#### [Required work]
Output, exactly as written, the lines below from the one that has "Task: Click the" through the one that has "The width and"; nothing else, and no pictures.

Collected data

★ ★ ★ ★ ★

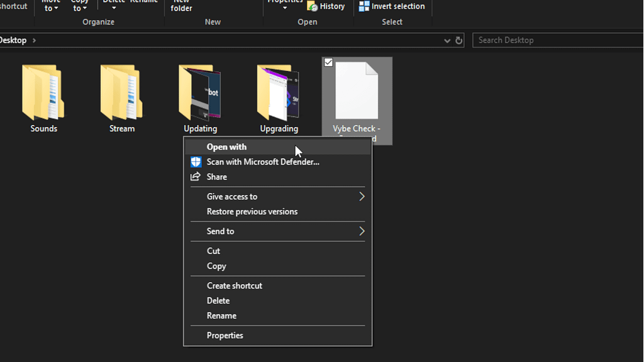Select Rename in the context menu

(221, 316)
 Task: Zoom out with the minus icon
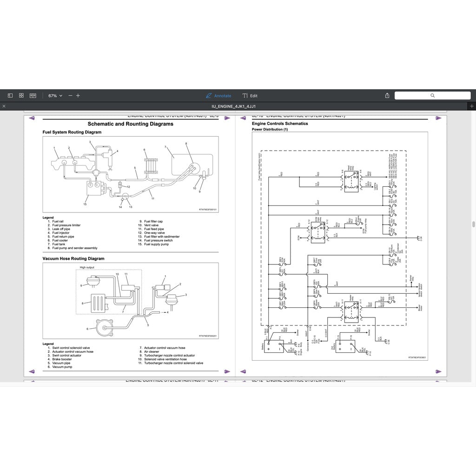[x=70, y=95]
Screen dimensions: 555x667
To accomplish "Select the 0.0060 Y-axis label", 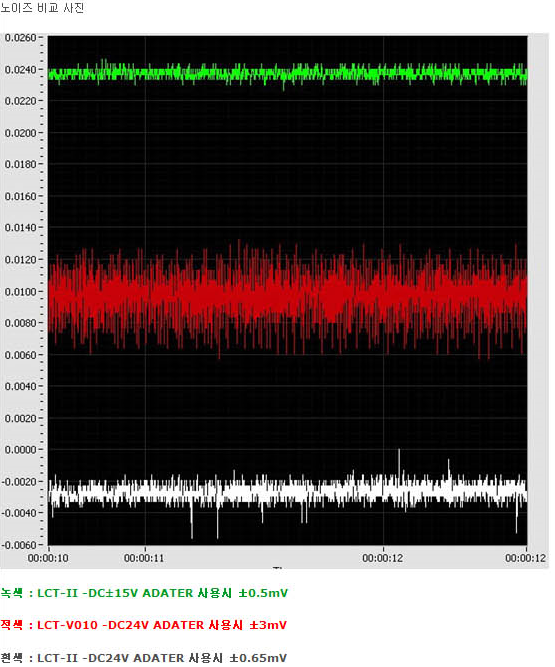I will point(20,355).
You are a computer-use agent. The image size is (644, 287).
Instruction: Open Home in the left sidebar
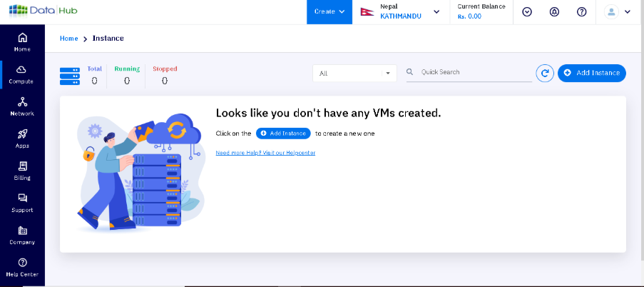22,41
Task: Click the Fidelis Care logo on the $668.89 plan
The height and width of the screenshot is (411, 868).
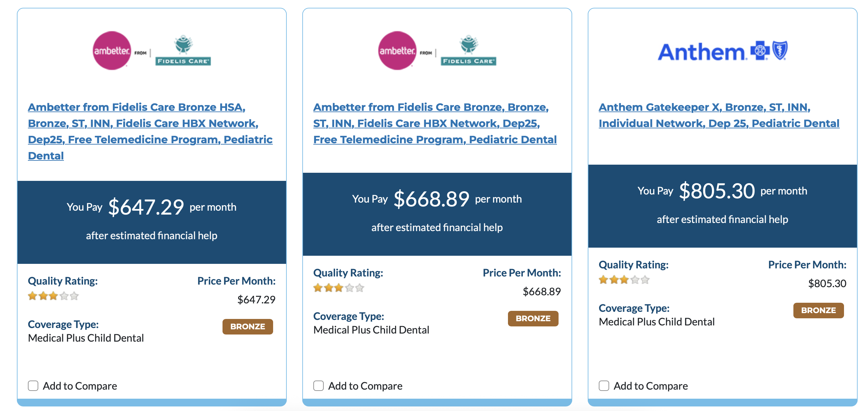Action: pos(468,51)
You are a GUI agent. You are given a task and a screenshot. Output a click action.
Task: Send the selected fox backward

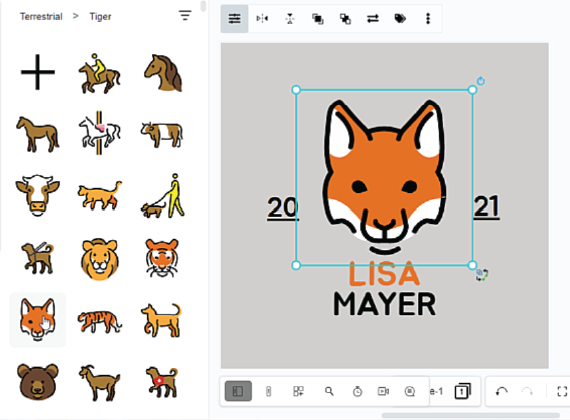coord(345,19)
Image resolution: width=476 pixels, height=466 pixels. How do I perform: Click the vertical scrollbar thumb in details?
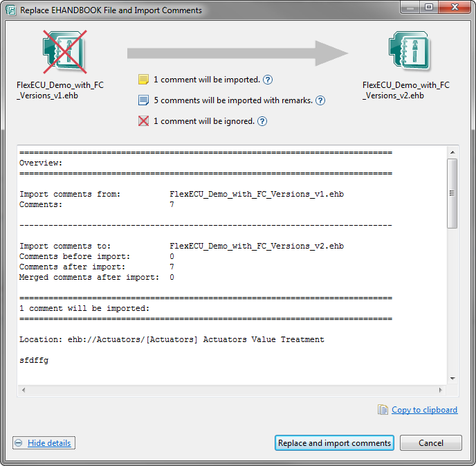pyautogui.click(x=452, y=192)
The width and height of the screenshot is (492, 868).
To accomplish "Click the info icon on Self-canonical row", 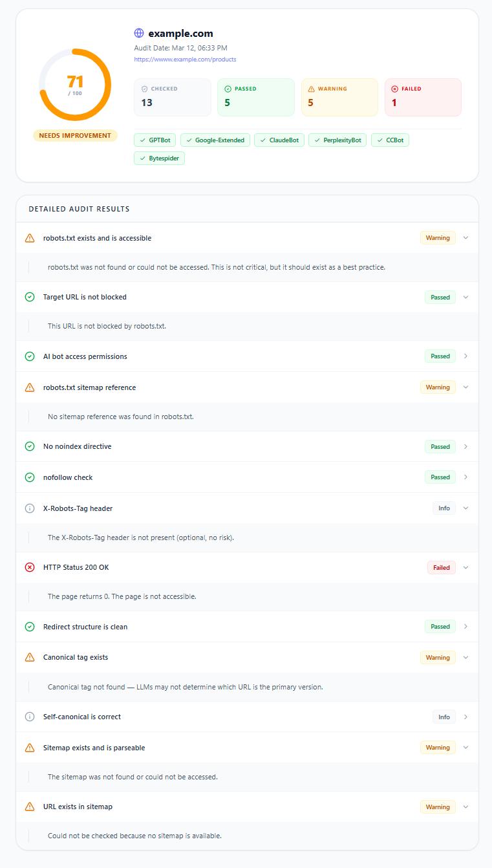I will coord(30,716).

★ ★ ★ ★ ★

#### [Answer to the exercise]
Task: Click the Fidelis Care logo on the $668.89 plan
The height and width of the screenshot is (411, 868).
Action: pos(468,51)
You are a GUI agent. You are given a task and a screenshot. Output a click action.
Task: Send the selected fox backward

coord(345,19)
Image resolution: width=476 pixels, height=466 pixels. How do I perform: Click the vertical scrollbar thumb in details?
pyautogui.click(x=452, y=192)
The width and height of the screenshot is (492, 868).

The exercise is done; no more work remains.